Another response by Shann Turnbull
Hi Fabio
I have attached my ops from my seminar of the the Australian Working Group on Financialisation held at the University of Sydney last Friday.
They describe $Z that are a global unit of account that has a local unit of value in each bio region to allow each local environment to define value, prices and costs.
Unlike the comments below I believe it is important to connect value, prices and costs to the environment to provide feedback information for allocating real resources including the distribution of the plague of people on the planet on a sustainable basis.
However, to provide sufficient supply of $Z without fractional banking they are not required to be redeemed into kwhs of benign sustainable energy.
The retail value of kwhs simply provide a reference value for individuals and firms to create contracts to trade goods and finance investments.
Insured contracts with part of the insurance cost attached create the money that is a self-lquidating asset to avoid monetary bubbles as well a bubbles of financial assets and liabilities that are now unsustainable.
Last response by Chris Cook
Shann
I have said for years that a standard unit of energy – as the only absolute there is – constitutes the natural candidate for a standard unit of measure for value.
Such an energy standard should therefore be the benchmark for exchanges on credit terms of the various forms of energy, and of other forms of asset-based and people-based value.
Most important of these is the use value over time of location/land (which is distinct from the energy and intellectual value embedded in or passing through it a location). The use value of land/location underpins perhaps two thirds of fiat currency in existence today, having been created as mortgage loans, and is what I call deficit-based but land-backed.

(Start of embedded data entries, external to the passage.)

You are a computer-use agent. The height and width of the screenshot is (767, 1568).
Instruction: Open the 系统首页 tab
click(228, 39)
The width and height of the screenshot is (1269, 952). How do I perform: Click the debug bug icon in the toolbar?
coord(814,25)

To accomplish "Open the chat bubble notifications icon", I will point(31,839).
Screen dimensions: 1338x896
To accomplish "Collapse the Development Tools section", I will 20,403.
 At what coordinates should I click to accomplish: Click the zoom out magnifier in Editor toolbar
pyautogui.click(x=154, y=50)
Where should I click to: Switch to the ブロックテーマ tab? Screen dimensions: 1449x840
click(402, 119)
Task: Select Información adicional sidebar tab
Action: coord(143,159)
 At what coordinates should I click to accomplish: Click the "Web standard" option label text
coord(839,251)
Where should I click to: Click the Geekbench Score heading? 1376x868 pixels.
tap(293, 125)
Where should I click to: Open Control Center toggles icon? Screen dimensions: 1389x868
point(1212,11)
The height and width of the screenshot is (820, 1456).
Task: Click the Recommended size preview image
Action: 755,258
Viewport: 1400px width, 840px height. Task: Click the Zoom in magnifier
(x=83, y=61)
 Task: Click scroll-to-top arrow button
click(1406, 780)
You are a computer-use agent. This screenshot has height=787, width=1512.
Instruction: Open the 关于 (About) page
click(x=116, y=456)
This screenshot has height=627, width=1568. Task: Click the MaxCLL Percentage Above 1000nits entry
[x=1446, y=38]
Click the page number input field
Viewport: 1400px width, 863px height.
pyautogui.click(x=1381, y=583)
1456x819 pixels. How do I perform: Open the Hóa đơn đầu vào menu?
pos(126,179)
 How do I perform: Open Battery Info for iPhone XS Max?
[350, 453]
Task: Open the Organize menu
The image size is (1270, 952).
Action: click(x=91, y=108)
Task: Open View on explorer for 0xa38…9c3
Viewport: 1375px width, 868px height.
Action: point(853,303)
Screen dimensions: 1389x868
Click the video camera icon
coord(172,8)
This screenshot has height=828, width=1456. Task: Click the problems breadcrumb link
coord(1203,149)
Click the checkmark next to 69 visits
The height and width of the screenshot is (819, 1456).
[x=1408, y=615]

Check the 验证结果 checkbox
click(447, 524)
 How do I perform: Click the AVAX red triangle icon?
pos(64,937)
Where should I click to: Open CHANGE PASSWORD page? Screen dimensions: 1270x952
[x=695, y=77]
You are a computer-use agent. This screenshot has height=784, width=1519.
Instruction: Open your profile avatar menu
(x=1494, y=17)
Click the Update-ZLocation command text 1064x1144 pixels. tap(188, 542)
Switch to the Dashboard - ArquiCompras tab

So in my view we will see geographically fungible national and regional currencies based upon land use value, and more generally fungible non-geographic currencies returnable in payment for energy eg an electricity-based currency (cf Bob Hahl’s Kilo Watt Card) or a currency returnable in payment for MMbtu; or a currency returnable in payment for carbon fuel.
These asset based currencies will change hands by reference to the energy standard (and note here that any government could mandate an energy standard tomorrow) on credit terms within a Guarantee Society framework of mutual credit insurance (which I first advocated in Scotland maybe 8 years ago).
While renewable energy is important, the cheapest energy of all is carbon fuel saved, and as I was pointing out to ministers in Iran last week, they should be drilling for oil and gas savings, and keeping physical oil and gas in the ground. Key to this is the monetisation of energy, and the concept of ‘energy loans’ whereby investment may be made directly in energy savings which I outlined here
I agree entirely that mobile payments and mobile credit (where the SIM card is a credit card) will enable the developing world to leapfrog us, through bypassing our barriers to entry and rent-seekers. Indeed I was making precisely that point four years ago at the Digital Money Forum in London.
That is where community P2P credit creation and clearing comes in
There is no more role for a centralised government intermediary in such a resilient networked monetary enterprise architecture than there is for centralised private sector intermediaries.
Pretty much all the elements are now in place for a new monetary and fiscal architecture introduced bottom up: all that is lacking is the agreement, and the will.